Photo: Deborah Lockridge

1. Driver Shortage

According to ATA, the nation’s current shortage of 60,000 drivers could grow to over 160,000 by 2028, ATRI noted in its report. Myriad pressures are contributing to the shortage, including growing freight demand, an aging workforce, drivers who left the industry due to pandemic-related health concerns, new-entrant training and licensing backlogs from pandemic shutdowns, and drivers who are leaving the industry rather than go through the return-to-duty process after positive drug tests.

Survey respondents believe the best strategy for addressing this is bringing younger drivers into the industry. A major recruitment challenge is the federal requirement to be 21 years old before obtaining a commercial driver’s license to operate over state lines. The DRIVE Safe Act, first introduced in Congress in 2018 and re-introduced in 2021, would provide an avenue for 18- to 20-year old drivers to obtain CDLs.

ATRI is in development of a younger driver assessment tool to help the industry identify who has the best potential to be a safe professional driver. Beta results are promising, but the organization needs to bring in more drivers to this research, especially younger ones who are already driving intrastate.

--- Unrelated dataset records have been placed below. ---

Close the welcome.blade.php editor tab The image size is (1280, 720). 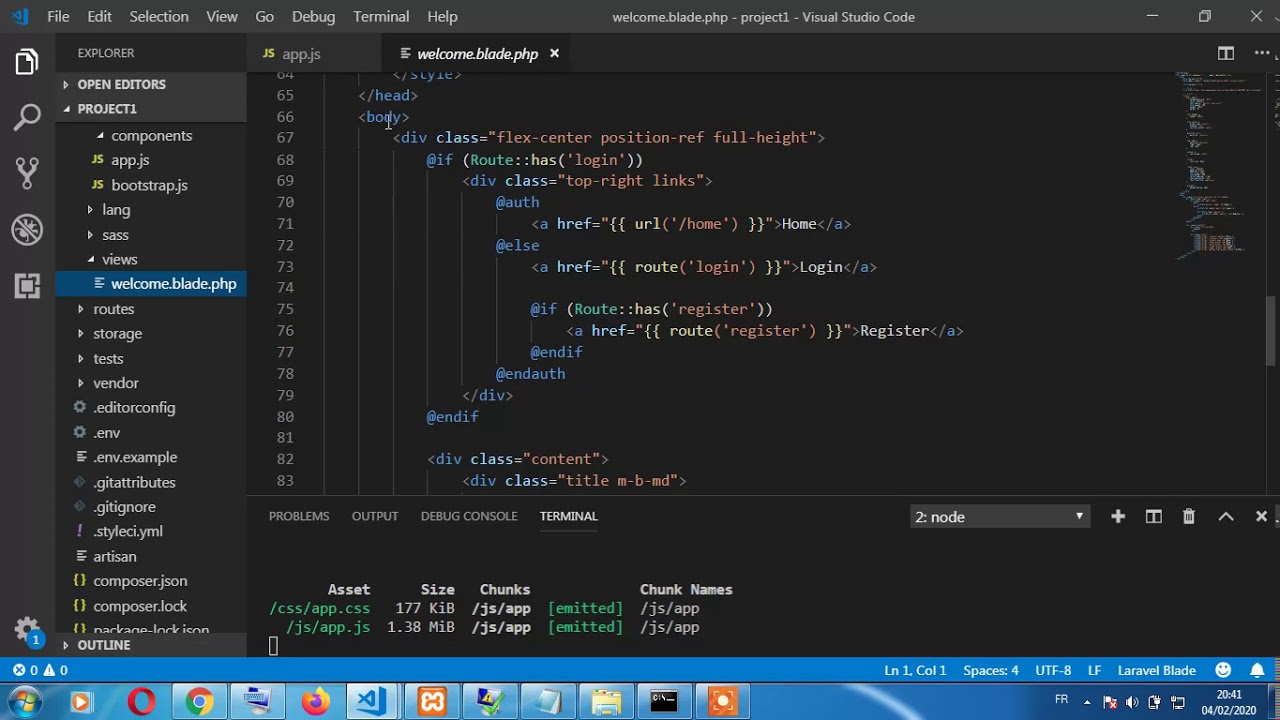click(x=554, y=54)
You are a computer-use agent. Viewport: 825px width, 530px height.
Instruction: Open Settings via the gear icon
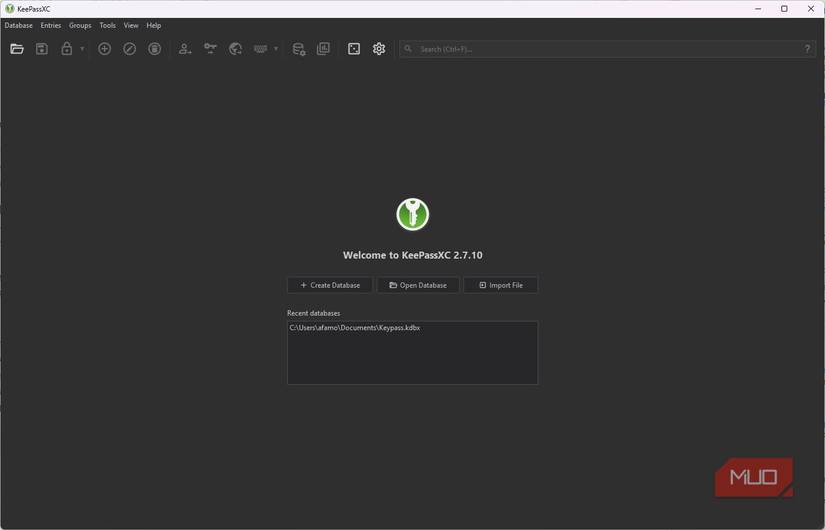click(379, 49)
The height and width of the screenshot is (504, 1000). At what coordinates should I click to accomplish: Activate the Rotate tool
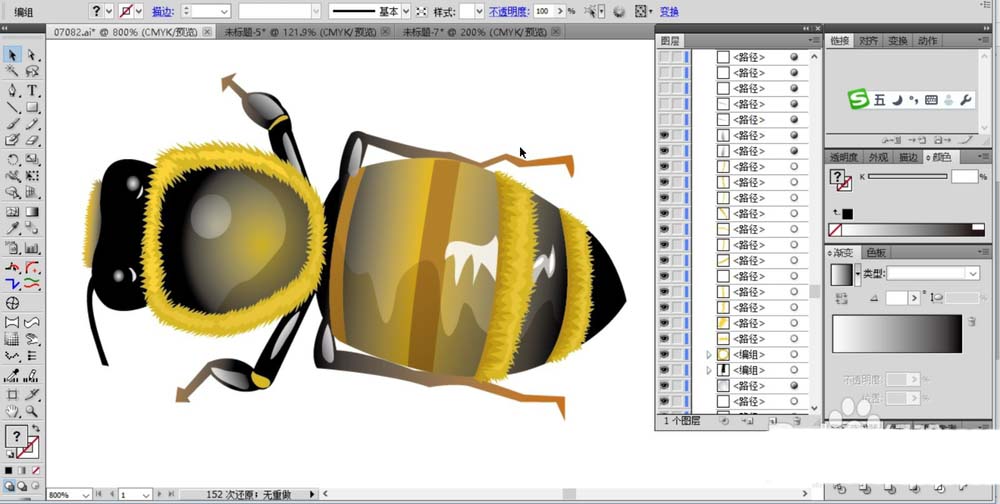tap(13, 159)
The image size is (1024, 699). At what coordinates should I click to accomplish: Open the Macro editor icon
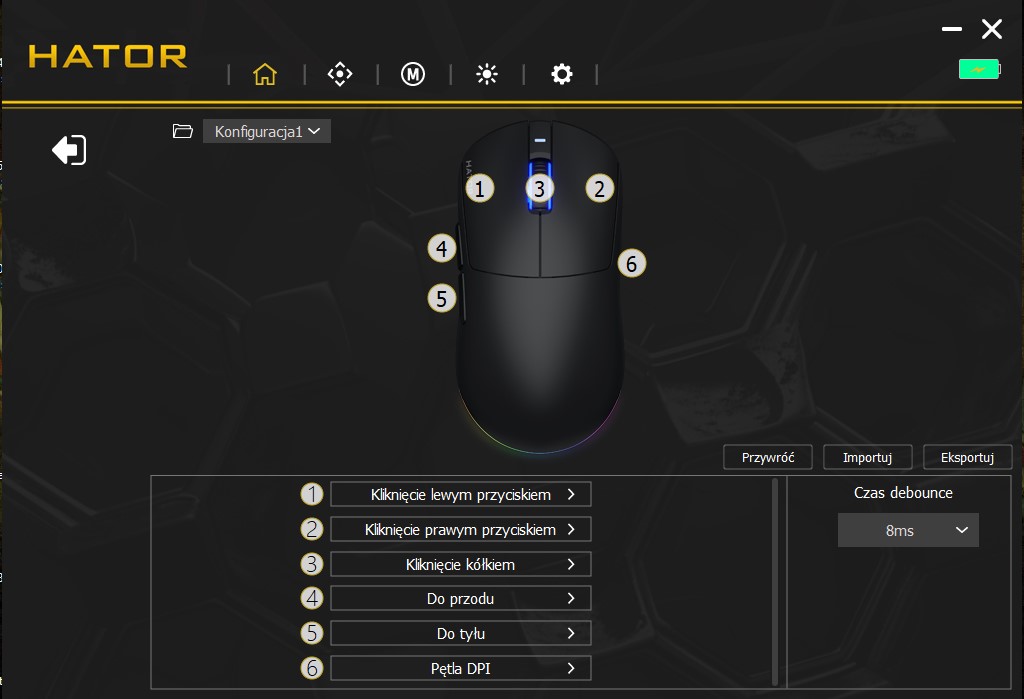point(413,75)
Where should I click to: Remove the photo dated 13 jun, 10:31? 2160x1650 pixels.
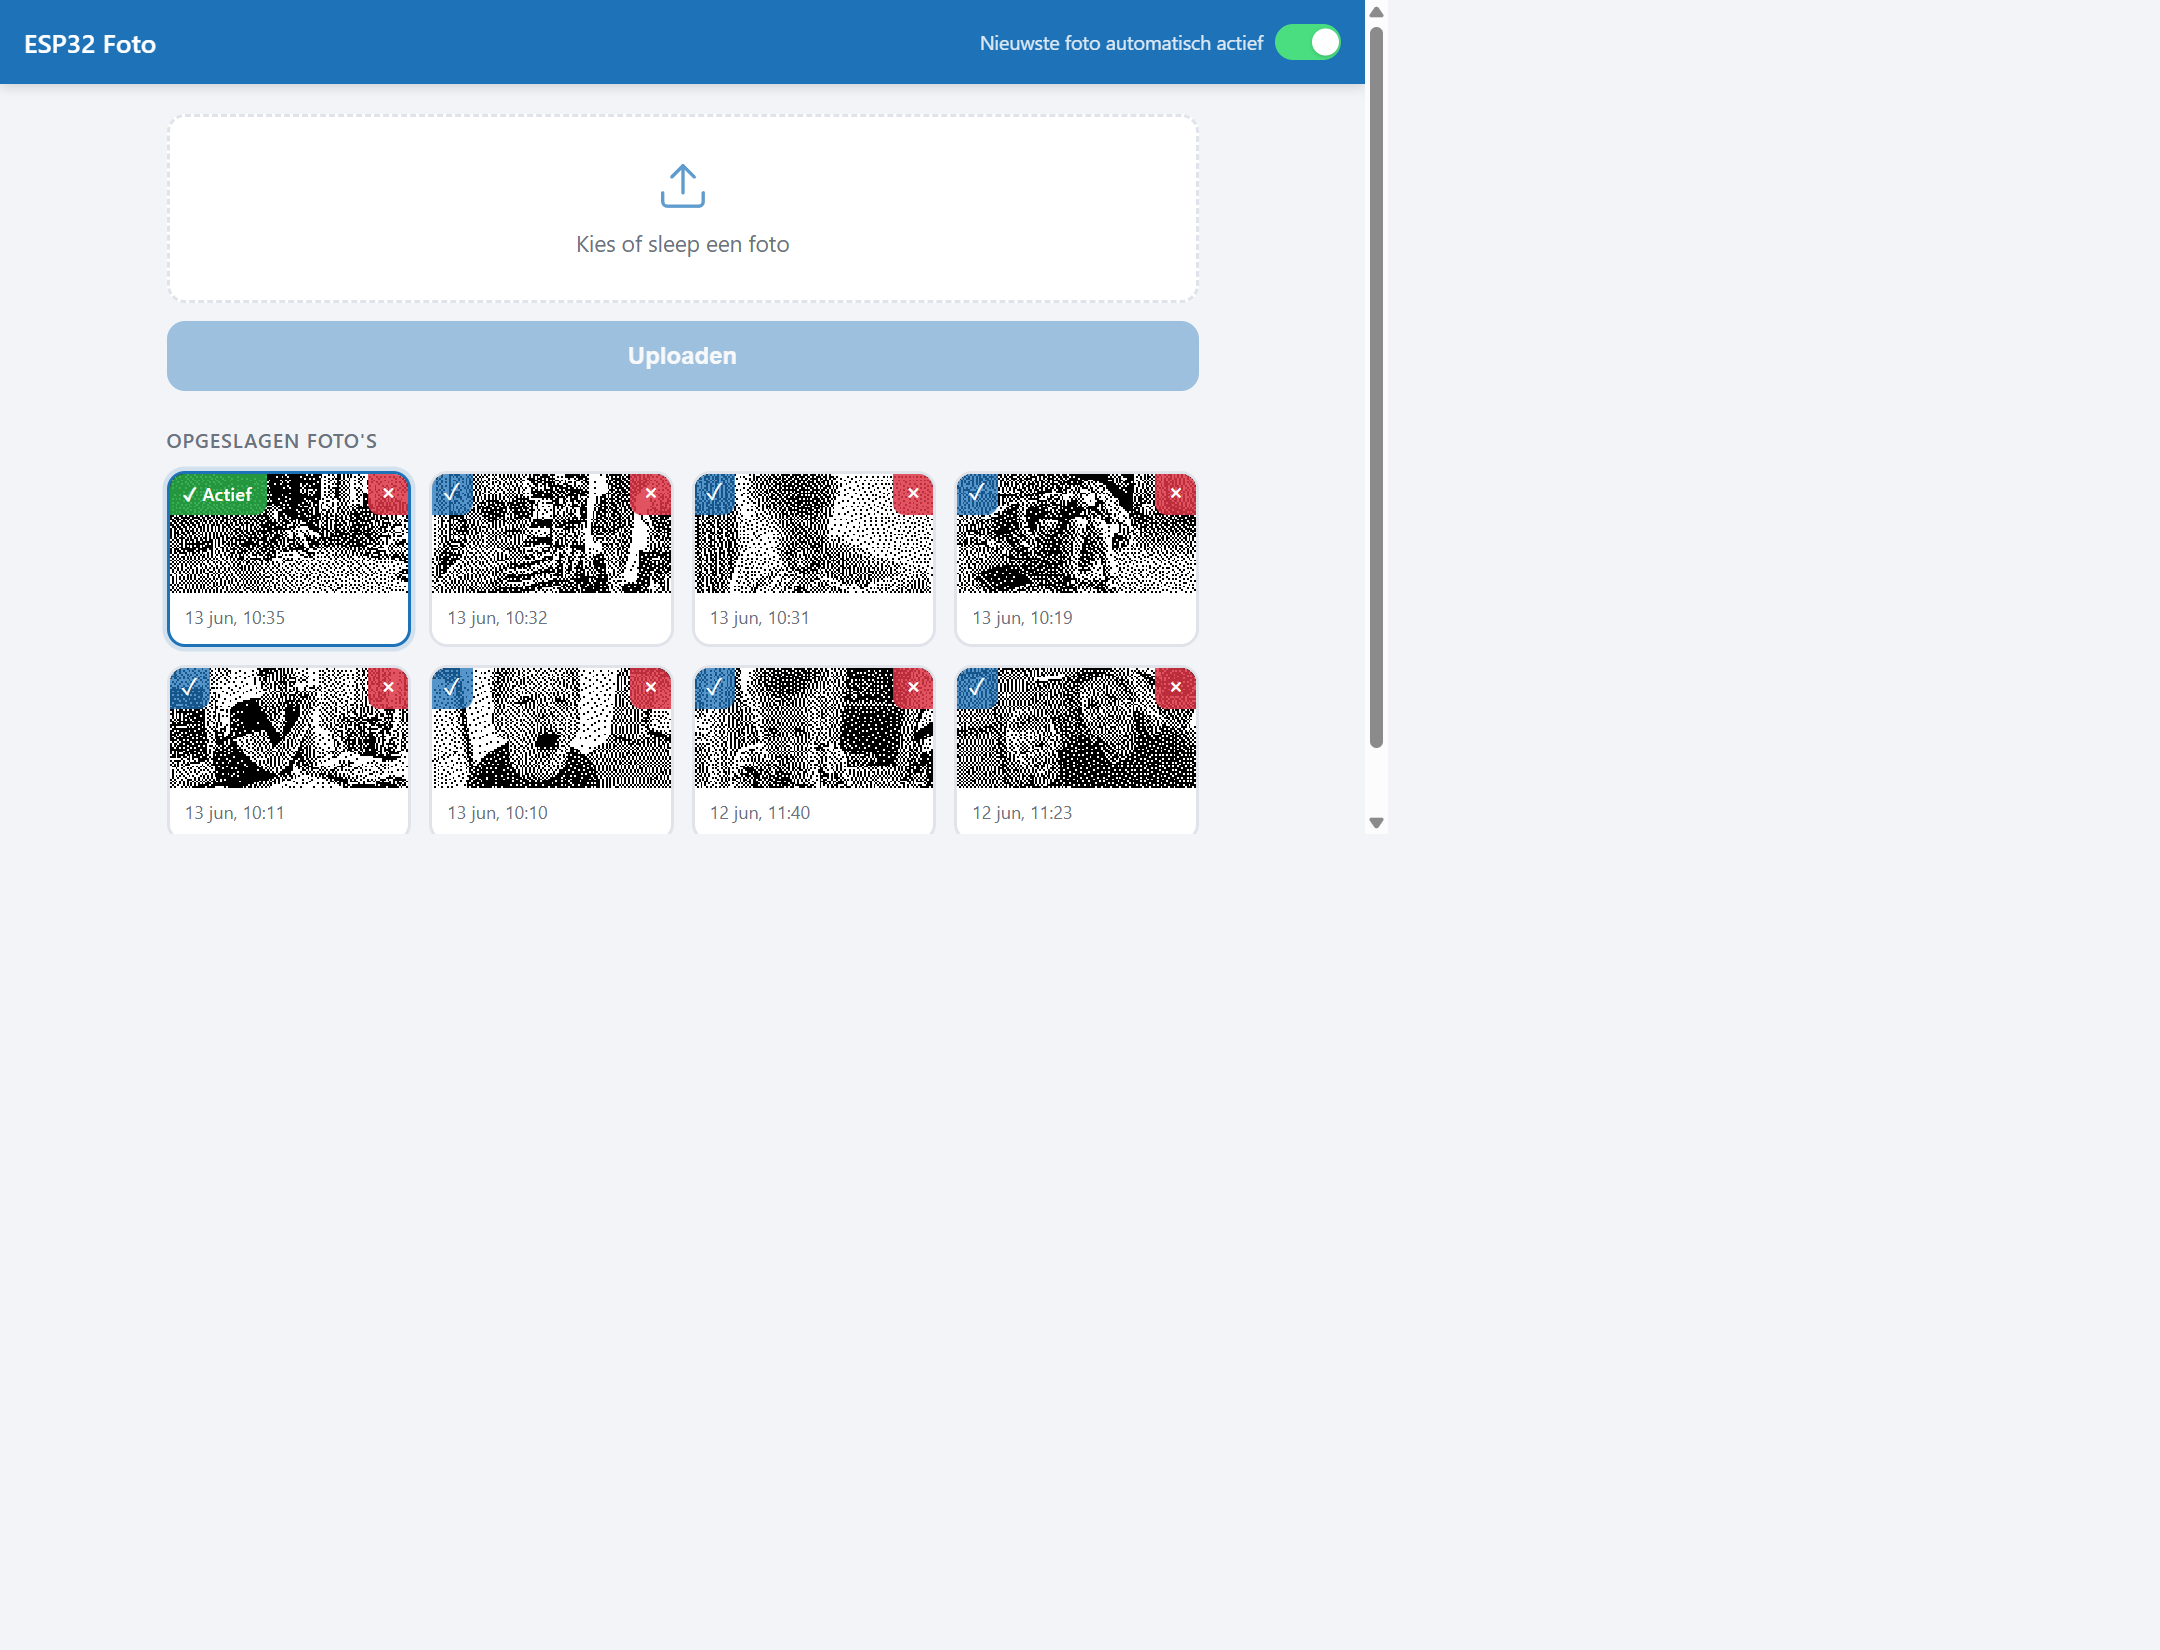coord(913,494)
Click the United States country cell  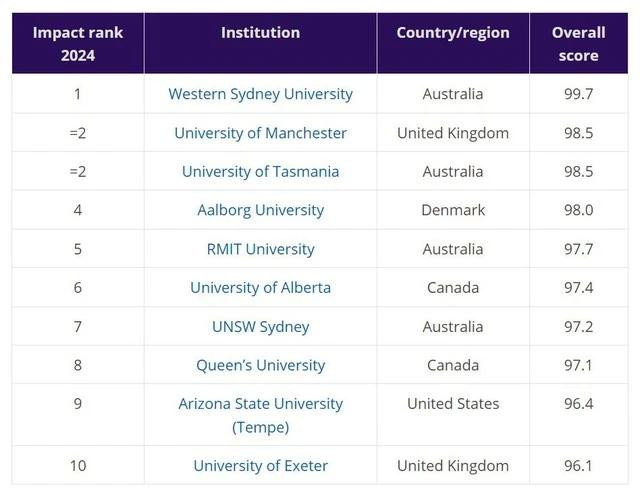[453, 404]
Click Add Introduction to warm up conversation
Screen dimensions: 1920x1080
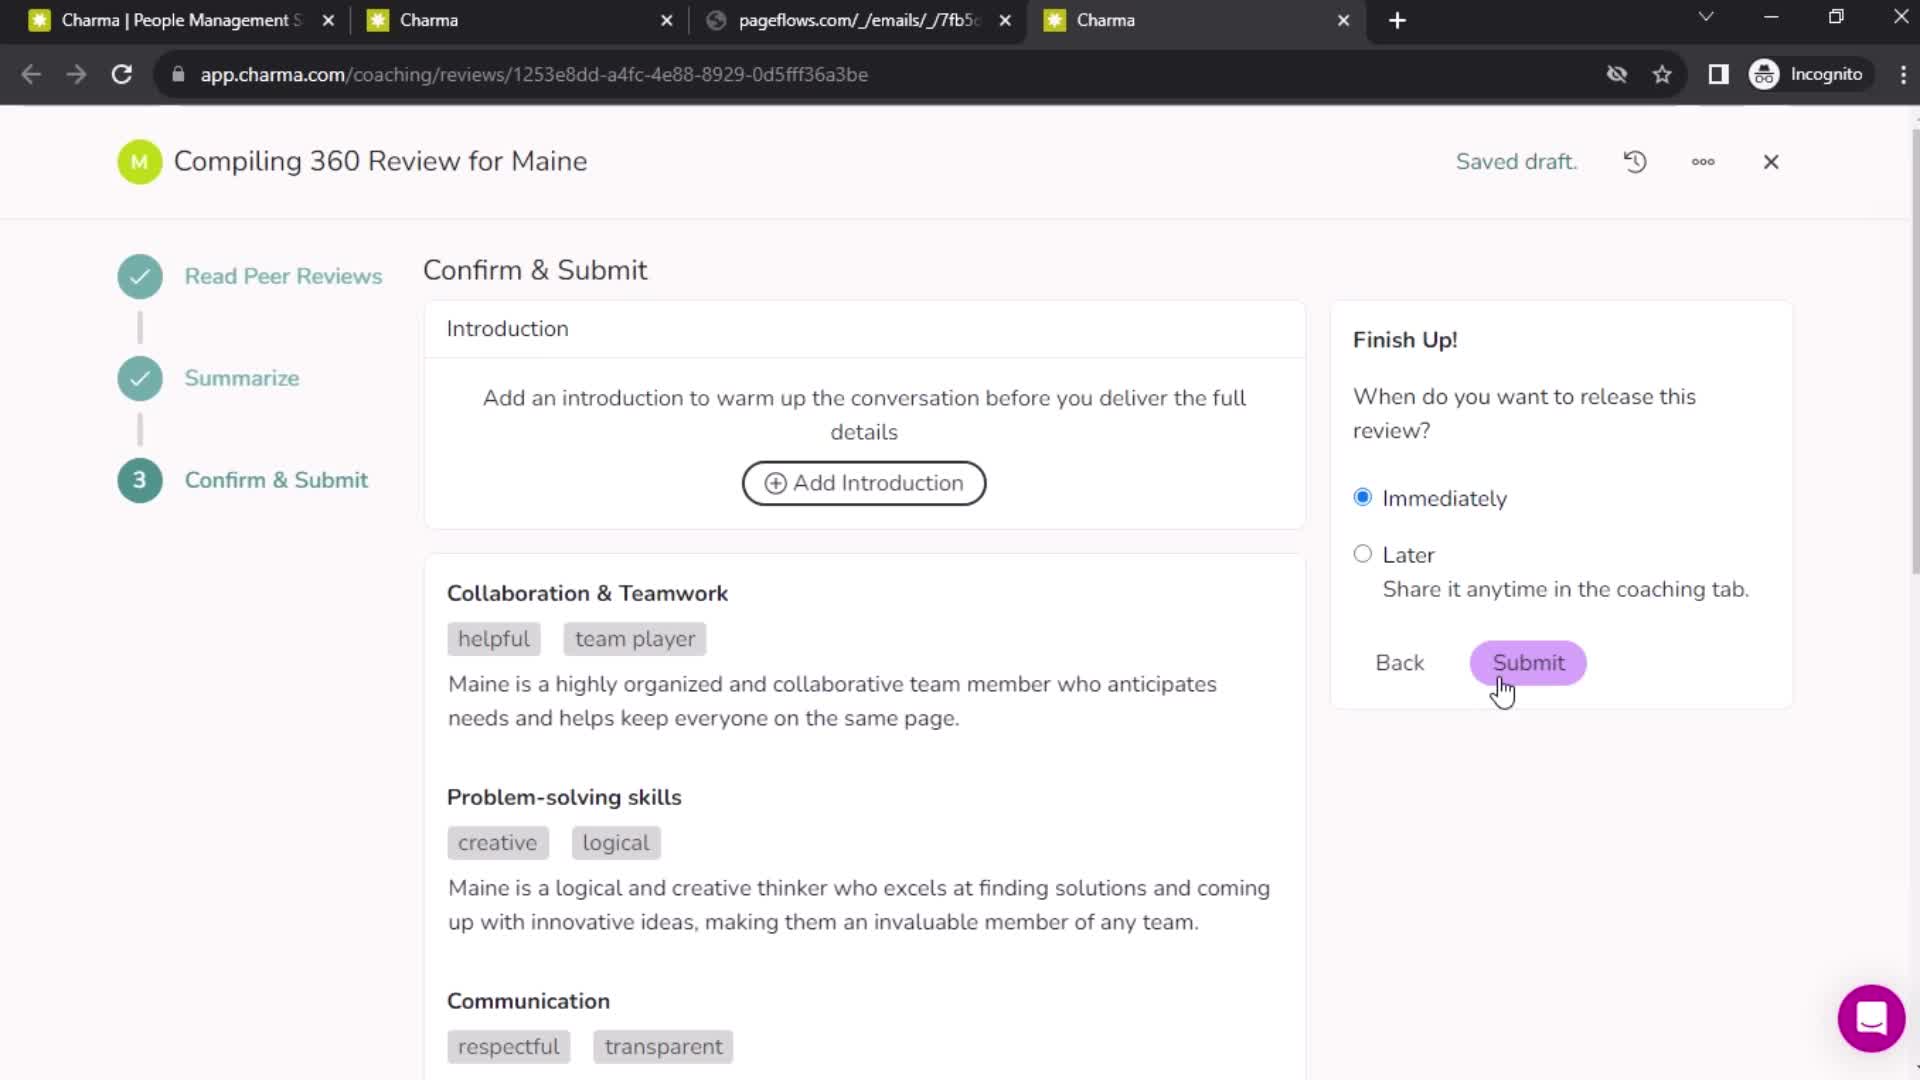click(x=862, y=483)
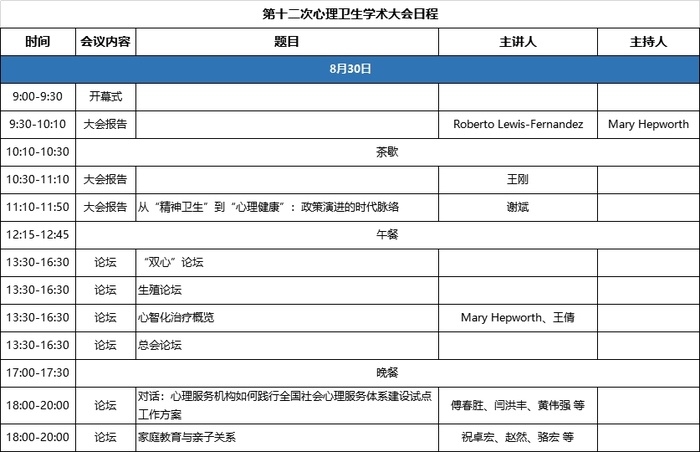The width and height of the screenshot is (700, 452).
Task: Select the 主讲人 column header
Action: click(517, 42)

“Because we can’t talk to high school students about a highway career, they leave high school and become an electrician or a carpenter,” said CRST's Eckberg. It’s difficult too attract them to the industry to become a driver three to four years later after they are already established in a career.

2. Driver Retention

Keeping drivers rose four positions in the survey to become the second most critical issue overall this year. According to ATA, driver turnover at large truckload fleets was 92% at the end of 2020.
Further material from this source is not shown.